Сразу же после того, как Рэн сел в тюрьму, мама вручила ему запечатанное письмо, которое было написано до того, как он родился, где-то на четыре месяца раньше. Было видно, что почерк принадлежит человеку, который писал дрожа и с передышками. Это было письмо отца, адресованное ему. Это было письмо, которое матери следовало бы вручить раньше, но она колебалась, не знала, как это сделать. Не читала письма: поклялась перед постелью умирающего, что вручит, но когда, не было сказано. Думала, что напишет сама письмо и передаст оба тогда, когда придет и ее время оказаться рядом с любимым. Передавая письмо, она призналась: «Я хотела, чтобы ты прочитал его письмо тогда, когда мы с небес будем следить за тобой и радоваться твоим успехам». Но это были лишь мечты, в реальности получилось иначе. «Я часто стану писать тебе письма», — промолвила в тот день под конец мать, вытирая белым платком слезы на глазах. — Хотя кто знает, какие еще сюрпризы может преподнести жизнь».

Письмо отца к сыну было маленьким, но именно тогда он понял, кем был отец, который ворвался в его жизнь с опозданием на целую вечность. Это письмо и помогло ему вначале адаптироваться к новой жизни. Отец писал:

«Где бы ты ни был, помни: мир принадлежит мужчинам. Женщина создана лишь для того, чтобы украсить нашу жизнь. Изначально мы жили без нее, не ведая, что такое творение возможно. Я часто думаю о сотворении Адама и Евы и о причине того, что она была создана красивой, умной и мыслящей иначе. Я не нахожу ответа. Может потом, когда-нибудь, в иной жизни, мне доведется понять. Не знаю, о чем тебе писать, ведь ты еще не родился, и не знаю, как к тебе обратиться. Ведь у тебя еще нет имени. Сказать: „Здравствуй, никто“, — тоже не могу. Ты еще даже не человек. Но ты — мой сын и будешь носить фамилию мою. Давать наставления не стану, просто скажу: будь умницей, береги себя и мать. Я умираю, не успев для тебя ничего сделать. Но буду молиться за тебя и следить, чтобы добро не оставило тебя своей милостью».

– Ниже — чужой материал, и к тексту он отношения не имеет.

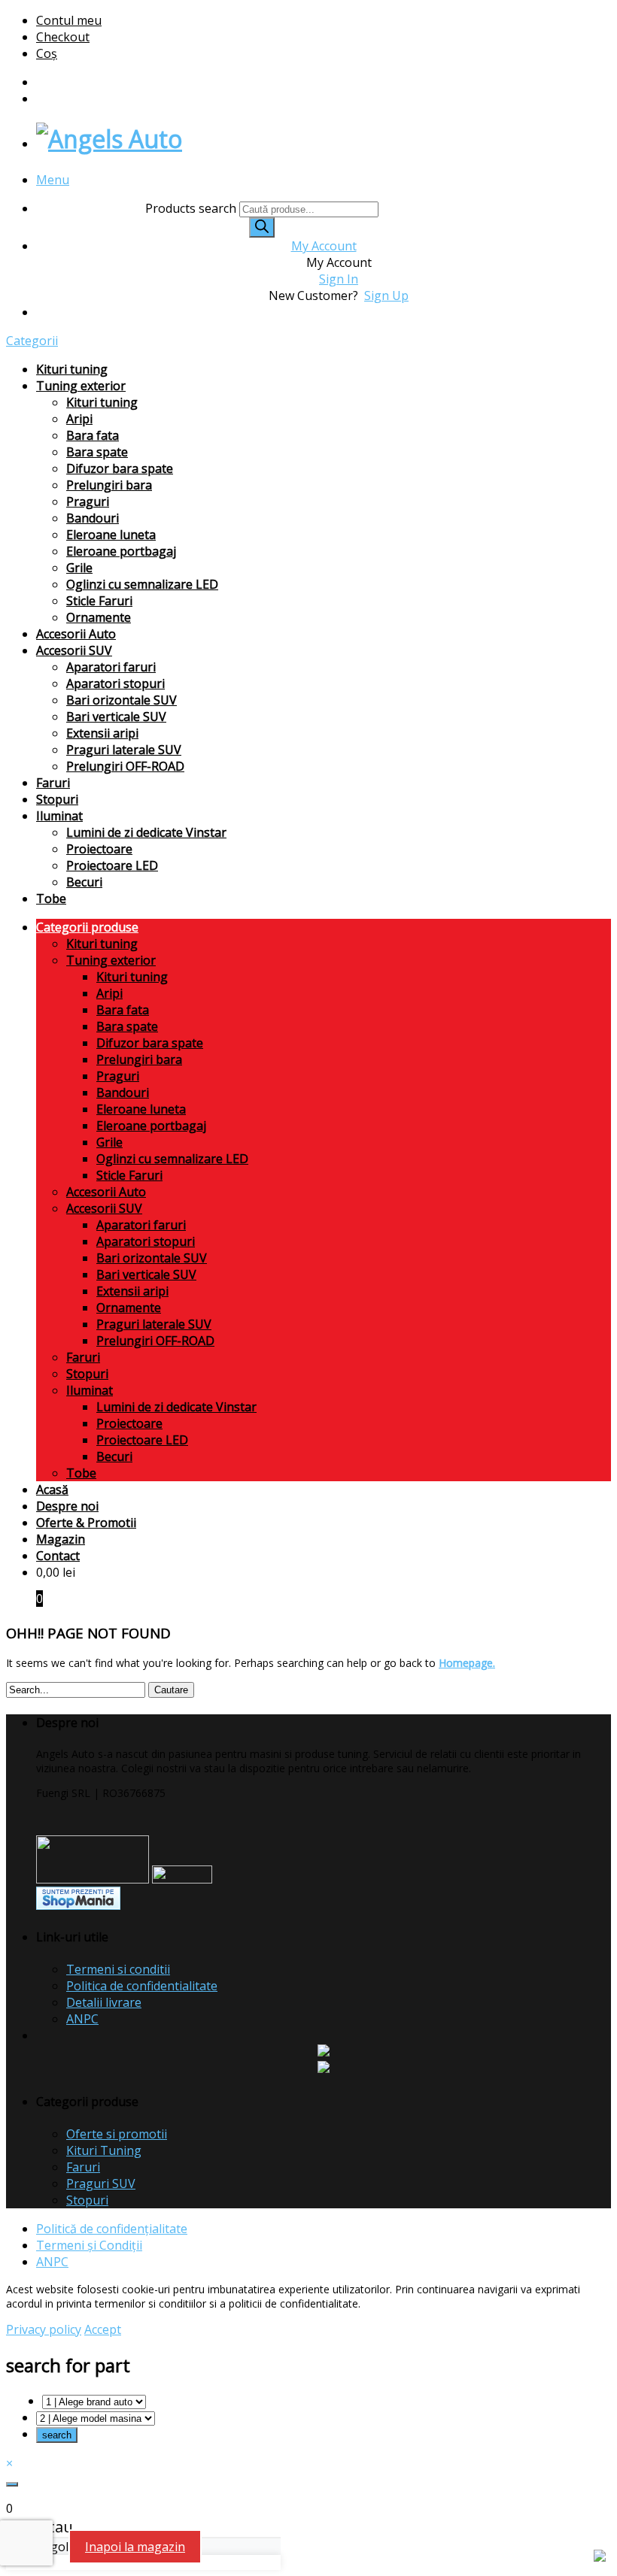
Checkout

Рэн не дочитал до конца в тот день письма, отложил и посмотрел вокруг, потом тихо прошептал, но так, как будто отец должен был это услышать: «Папа, ты не тому молился». В ответ была лишь тишина, могучая и ничтожная, душераздирающая. Вырвавшиеся слова заставили его почувствовать ту необъяснимую любовь, которую он всю жизнь питал к отцу. Теперь он был в его объятиях, он держал письмо в своих руках и тихо произносил что-то, но это никому не дано было услышать. Отец был рядом, но очень далеко, в ином измерении.

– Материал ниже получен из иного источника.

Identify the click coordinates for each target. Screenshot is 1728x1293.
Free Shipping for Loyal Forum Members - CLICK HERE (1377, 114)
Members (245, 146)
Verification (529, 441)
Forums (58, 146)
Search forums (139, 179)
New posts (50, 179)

Чем больше времени находился один, как в замурованном склепе, тем больше отдалялся от людей. Лишь во время еды выходил, общался с некоторыми из тех, кто тоже сидел в этой тюрьме. Никто не верил, что он не совершал преступления. Говорили с ним на тюремном жаргоне, к которому он постепенно стал привыкать. Подружился с одним бойцом, который объяснил ему законы и порядки и часто был рядом. Научили способу нелегальной связи между камерами, которую называли «конь», передавались и маленькие вещи. В карты играть он отказался. В итоге все приняли, что он мужик, и он понял, что здесь надо жить по понятиям, которые приняты негласным тюремным законом. Не обошлось и без драк. Один из арестантов, который сидел за распространение наркотиков, подошел к нему и что-то резко сказал, вроде того, что он является козлом. В тюрьме козел — каста очень низкая. Это те люди, которые согласились сотрудничать с законниками. Рэн уже знал это и понимал, что такое прощать нельзя. Оставалось одно: ударить, избить арестанта, что, по сути, очень опасно, но опаснее было пропустить сказанное мимо ушей. Последствий после драки не было. Конечно, потому, что Рэн повел себя правильно.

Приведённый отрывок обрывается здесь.